SET PROBLEM: Rewrite the lines from the one containing "Gartenarbeit Vormittag (646, 567)" through the end of the records, inclusive, swapping "Kalender" for "Termine" and leaving everything else unchanged.

[Excerpt from a dataset]
>>
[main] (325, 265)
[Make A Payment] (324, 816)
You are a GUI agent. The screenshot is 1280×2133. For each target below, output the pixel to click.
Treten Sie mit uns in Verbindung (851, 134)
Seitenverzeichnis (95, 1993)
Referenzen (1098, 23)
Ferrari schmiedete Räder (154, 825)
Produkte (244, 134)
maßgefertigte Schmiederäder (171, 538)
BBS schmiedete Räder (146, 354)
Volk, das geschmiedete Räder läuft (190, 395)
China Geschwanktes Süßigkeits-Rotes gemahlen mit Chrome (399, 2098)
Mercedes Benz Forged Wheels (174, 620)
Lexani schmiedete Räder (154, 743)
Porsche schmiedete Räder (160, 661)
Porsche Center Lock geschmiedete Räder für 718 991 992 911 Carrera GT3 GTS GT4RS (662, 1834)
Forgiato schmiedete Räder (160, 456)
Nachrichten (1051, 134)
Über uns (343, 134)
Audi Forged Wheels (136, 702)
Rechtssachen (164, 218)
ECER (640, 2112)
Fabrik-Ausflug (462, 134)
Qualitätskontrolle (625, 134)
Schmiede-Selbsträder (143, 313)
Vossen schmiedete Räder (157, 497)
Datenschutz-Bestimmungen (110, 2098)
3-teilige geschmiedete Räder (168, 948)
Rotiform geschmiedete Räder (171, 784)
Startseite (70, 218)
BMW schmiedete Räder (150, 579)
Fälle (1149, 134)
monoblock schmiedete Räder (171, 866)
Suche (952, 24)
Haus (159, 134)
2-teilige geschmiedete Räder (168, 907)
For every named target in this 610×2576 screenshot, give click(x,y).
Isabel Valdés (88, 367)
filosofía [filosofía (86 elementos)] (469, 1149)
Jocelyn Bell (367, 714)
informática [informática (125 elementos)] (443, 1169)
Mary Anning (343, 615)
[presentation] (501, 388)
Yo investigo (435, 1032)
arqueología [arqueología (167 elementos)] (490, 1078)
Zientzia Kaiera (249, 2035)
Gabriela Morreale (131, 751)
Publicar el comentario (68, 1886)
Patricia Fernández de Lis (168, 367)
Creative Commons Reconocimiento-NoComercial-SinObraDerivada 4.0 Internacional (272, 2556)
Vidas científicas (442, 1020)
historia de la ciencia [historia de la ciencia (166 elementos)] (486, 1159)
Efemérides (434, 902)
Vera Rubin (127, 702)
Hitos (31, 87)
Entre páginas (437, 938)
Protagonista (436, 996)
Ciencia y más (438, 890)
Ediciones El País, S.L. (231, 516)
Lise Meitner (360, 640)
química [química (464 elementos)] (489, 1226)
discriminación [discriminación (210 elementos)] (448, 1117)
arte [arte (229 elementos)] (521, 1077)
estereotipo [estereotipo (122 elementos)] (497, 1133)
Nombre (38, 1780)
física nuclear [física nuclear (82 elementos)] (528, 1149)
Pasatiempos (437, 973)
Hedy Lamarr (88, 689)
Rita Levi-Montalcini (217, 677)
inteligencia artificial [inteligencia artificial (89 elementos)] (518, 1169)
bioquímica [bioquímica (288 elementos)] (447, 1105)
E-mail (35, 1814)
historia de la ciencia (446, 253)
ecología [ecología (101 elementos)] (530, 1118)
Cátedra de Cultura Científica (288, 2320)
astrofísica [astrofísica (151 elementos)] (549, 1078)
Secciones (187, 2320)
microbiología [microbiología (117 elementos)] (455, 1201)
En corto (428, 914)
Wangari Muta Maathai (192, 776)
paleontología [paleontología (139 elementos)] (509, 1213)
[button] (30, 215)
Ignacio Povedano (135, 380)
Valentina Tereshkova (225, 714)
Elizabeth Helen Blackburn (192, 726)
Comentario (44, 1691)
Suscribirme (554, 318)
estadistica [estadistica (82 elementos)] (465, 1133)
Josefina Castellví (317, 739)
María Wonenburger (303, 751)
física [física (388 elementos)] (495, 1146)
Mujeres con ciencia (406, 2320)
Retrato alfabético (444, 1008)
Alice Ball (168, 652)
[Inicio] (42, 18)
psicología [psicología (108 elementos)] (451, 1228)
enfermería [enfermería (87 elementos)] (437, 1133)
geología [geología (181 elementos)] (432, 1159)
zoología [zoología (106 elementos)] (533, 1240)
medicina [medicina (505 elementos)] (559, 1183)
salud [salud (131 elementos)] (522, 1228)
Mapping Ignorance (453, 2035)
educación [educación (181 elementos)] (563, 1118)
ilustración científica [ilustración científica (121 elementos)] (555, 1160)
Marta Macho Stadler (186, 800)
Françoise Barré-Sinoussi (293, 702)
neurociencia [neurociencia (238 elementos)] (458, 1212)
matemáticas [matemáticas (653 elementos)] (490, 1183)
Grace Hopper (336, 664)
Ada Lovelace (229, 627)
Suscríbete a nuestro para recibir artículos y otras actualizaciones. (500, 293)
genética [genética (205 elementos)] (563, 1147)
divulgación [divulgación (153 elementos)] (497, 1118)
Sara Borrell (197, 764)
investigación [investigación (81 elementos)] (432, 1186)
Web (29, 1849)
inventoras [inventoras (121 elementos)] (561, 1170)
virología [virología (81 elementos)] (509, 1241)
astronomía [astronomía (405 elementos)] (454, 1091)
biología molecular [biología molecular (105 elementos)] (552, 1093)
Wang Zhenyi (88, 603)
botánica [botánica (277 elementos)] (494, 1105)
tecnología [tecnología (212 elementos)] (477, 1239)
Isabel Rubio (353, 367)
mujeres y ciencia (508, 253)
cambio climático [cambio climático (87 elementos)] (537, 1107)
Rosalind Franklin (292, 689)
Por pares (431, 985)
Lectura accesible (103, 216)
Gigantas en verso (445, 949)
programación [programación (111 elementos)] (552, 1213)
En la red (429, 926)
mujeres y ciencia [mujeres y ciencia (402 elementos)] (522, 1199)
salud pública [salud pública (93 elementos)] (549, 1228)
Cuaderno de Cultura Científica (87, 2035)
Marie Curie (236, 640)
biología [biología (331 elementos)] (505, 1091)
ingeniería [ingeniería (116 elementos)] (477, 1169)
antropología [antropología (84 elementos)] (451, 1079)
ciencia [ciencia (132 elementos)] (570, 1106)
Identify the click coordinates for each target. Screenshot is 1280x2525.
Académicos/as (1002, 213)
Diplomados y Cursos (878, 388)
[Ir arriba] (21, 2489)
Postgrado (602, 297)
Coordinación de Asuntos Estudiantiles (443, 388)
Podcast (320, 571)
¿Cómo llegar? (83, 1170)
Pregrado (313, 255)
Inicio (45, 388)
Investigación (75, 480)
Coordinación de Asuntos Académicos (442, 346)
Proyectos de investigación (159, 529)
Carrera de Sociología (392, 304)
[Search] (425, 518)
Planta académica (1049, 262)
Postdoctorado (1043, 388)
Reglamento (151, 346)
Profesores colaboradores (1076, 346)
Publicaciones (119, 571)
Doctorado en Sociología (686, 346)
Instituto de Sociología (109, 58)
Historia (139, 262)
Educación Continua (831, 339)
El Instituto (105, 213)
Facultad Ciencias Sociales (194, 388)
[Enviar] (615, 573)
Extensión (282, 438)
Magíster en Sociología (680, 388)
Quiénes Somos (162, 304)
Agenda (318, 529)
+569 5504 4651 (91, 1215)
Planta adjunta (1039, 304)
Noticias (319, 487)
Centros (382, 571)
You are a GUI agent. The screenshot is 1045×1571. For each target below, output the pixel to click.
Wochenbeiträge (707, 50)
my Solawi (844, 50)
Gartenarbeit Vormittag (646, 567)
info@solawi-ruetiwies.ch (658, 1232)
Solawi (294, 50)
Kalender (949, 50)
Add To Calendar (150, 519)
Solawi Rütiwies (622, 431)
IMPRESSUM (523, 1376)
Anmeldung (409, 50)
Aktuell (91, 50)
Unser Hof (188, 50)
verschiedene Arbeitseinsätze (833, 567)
<<
OUTPUT OF THE TASK:
Gartenarbeit Vormittag (646, 567)
info@solawi-ruetiwies.ch (658, 1232)
Solawi (294, 50)
Termine (949, 50)
Add To Calendar (150, 519)
Solawi Rütiwies (622, 431)
IMPRESSUM (523, 1376)
Anmeldung (409, 50)
Aktuell (91, 50)
Unser Hof (188, 50)
verschiedene Arbeitseinsätze (833, 567)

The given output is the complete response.